Outra ação prioritária é o Hospital Amigo da Criança, iniciativa internacional proposta pelo Unicef com o objetivo de transformar a atenção oferecida na maternidade. Para ganhar esse título, o hospital precisa comprovar que segue os Dez Passos para o Sucesso do Aleitamento Materno. Esses passos buscam evitar separações desnecessárias entre mãe e filho, abolir o uso de mamadeiras e chupetas e de outros líquidos que não sejam o leite materno, iniciar a amamentação o mais cedo possível, de preferência já na sala de parto, e manter mãe e filho em alojamento conjunto 24 horas, além de oferecer orientação e apoio para as mães. A maternidade também deve oferecer treinamento específico aos profissionais que trabalham com os bebês e com as mães, para garantir o atendimento humanizado. Atualmente, há 300 hospitais credenciados nesse programa e mais seis aguardam avaliação ainda neste mês.
Fome Zero e Nestlé
“A política de aleitamento do Ministério da Saúde é boa, com iniciativas como os bancos de leite e os hospitais amigos da criança, mas ainda há muito o que melhorar.

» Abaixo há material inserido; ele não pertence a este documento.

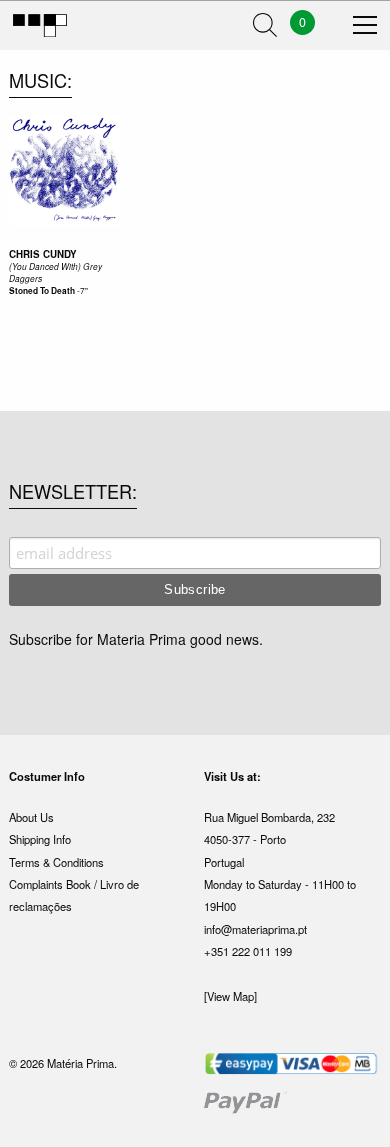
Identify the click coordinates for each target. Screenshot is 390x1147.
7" (84, 290)
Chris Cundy (43, 254)
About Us (31, 817)
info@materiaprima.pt (255, 929)
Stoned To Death (42, 291)
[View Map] (230, 996)
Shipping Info (40, 839)
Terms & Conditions (56, 862)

Em alguns aspectos existem até mesmo retrocessos”, afirma Luciana Peregrino, coordenadora do Grupo Origem, organização não governamental (ONG) representante no Brasil da Waba (World Alliance for Breastfeeding Action), uma aliança mundial para desenvolver ações de promoção, proteção e apoio à amamentação.
Um dos principais problemas é que o processo de amamentação sofre interferência do marketing dos produtores de alimentos para bebês, chupetas, mamadeiras etc. A Norma Brasileira de Comercialização de Alimentos para Lactente (NBCAL), que regulamenta a promoção comercial e o uso apropriado dos alimentos que são colocados à venda, muitas vezes não é cumprida. A Rede Internacional em Defesa do Direito de Amamentar (IBFAN, em inglês) junto a ONGs como a Grupo Origem faz o controle social das indústrias de marketing infantil. A rede monitora o cumprimento das regras brasileiras e envia denúncias para o Ministério Público quando alguma norma é desrespeitada.
Essas ONGS fazem uma avaliação negativa da parceria firmada entre o Programa Fome Zero e a Nestlé. Mandaram uma carta ao presidente Lula criticando-a, pois consideram que ela foi um retrocesso do governo federal. “Há anos a Nestlé afirma que o melhor leite é o industrializado e não o do peito, estimulando o desmame precoce. Existe um boicote internacional à essa empresa, ela não pode fazer parte de um programa do governo”, defende Luciana.